Information companies like Google, Facebook, and even Tumblr are out to turn a buck. They collect your information—you give them permission to collect your information by using their service—in order to use it for things like figuring out target audiences for advertising. Unlike the EU, the US does not have laws guaranteeing that a person’s online data belongs to them (in the EU, if someone asks to have their account deleted, you had better damn well actually do it, but in the US they can just flip you off and keep it, or delete it from public access but store copies of it without telling you).
Thus: you might want to consider ditching Google Chrome. It may or may not be the most hack-safe browser (I haven’t kept up on that news lately), but with Google increasingly building in your Google account and tracking your activities when you’re logged in, it is far from the most secure browser. If you don’t want Google to have your information (and, perhaps, a government that wishes to requisition your data), then you may want to go with a browser like Firefox.

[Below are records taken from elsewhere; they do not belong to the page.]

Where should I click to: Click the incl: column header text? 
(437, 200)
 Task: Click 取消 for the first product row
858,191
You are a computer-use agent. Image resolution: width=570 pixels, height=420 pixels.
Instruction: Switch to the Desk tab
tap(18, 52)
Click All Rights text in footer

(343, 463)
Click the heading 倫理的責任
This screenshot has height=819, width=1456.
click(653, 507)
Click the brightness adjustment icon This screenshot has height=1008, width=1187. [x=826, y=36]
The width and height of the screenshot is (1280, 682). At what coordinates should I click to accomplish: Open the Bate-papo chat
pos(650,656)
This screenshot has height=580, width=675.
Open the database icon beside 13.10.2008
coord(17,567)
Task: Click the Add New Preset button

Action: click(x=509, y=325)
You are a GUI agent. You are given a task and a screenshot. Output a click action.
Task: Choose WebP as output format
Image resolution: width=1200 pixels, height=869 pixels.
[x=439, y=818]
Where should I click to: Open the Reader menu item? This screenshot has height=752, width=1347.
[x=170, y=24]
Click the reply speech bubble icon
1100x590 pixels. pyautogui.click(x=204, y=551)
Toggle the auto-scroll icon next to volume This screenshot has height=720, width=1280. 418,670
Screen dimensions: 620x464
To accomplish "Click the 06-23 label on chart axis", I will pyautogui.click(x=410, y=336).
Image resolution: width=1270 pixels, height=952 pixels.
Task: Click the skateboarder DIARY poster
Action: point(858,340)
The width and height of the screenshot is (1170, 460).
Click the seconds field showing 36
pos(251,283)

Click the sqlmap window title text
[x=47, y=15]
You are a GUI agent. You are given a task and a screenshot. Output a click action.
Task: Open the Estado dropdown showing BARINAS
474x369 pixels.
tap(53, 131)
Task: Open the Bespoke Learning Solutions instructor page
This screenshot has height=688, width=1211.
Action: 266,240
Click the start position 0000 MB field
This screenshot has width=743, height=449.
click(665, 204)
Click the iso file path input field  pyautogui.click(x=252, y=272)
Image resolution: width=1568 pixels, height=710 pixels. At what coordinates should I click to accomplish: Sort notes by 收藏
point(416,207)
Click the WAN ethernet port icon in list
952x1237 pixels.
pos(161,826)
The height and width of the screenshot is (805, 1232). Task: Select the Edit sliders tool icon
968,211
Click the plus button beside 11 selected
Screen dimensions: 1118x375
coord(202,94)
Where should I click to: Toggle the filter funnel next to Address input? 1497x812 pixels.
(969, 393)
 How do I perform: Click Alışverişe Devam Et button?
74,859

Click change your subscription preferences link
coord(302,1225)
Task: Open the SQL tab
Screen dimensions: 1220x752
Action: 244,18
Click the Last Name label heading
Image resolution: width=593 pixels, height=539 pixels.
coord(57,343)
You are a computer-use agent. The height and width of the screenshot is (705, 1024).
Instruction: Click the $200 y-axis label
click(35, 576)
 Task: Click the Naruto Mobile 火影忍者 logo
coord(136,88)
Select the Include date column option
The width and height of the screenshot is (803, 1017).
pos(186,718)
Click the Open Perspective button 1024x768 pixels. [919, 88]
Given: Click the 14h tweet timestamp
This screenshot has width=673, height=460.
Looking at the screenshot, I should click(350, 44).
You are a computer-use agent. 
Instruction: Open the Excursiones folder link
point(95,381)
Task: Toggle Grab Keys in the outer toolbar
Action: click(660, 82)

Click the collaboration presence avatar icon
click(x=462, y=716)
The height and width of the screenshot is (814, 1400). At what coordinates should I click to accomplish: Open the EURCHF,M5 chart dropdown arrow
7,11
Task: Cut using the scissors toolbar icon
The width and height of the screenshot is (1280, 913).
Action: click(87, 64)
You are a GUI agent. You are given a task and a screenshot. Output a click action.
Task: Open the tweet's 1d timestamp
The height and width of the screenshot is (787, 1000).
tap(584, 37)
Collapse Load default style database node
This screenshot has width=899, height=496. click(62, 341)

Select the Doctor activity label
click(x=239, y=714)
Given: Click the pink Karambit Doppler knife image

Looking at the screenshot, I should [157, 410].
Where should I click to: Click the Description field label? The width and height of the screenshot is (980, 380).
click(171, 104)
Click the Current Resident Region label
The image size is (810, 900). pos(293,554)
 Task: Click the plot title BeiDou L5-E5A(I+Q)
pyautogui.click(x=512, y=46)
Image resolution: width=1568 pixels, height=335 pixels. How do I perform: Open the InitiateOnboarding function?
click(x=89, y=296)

Likewise Google Search. And Facebook and Facebook Connect (which lets Facebook know what sites you’re signing into using your Facebook ID).
Disclaimers:
1: Some of these apps can be complicated to use, or to use well. Some of them are super-easy. HTTPS Everywhere is a set-and-forget browser plugin (except for that time it fucked up Tumblr for me). But others require more work. Again, depends on your personal threshold of effort vs. security.
2: These apps are not perfect. This is the complicated part about protecting your online privacy. These apps and techniques will help protect you, and using them is certainly better than not. But if you’re really serious about not being spied on, then you need to do your homework and understand the details of the strengths and limitations of each application, and how best to layer them to fully protect yourself. There are layers to the internet, and those different layers need different types of protection.
3: Encryption isn’t always perfect. For example, OpenSSL and Heartbleed. These things happen, but you do your best.
So again: it’s never perfect. But it can be—and is quickly becoming—much, much better.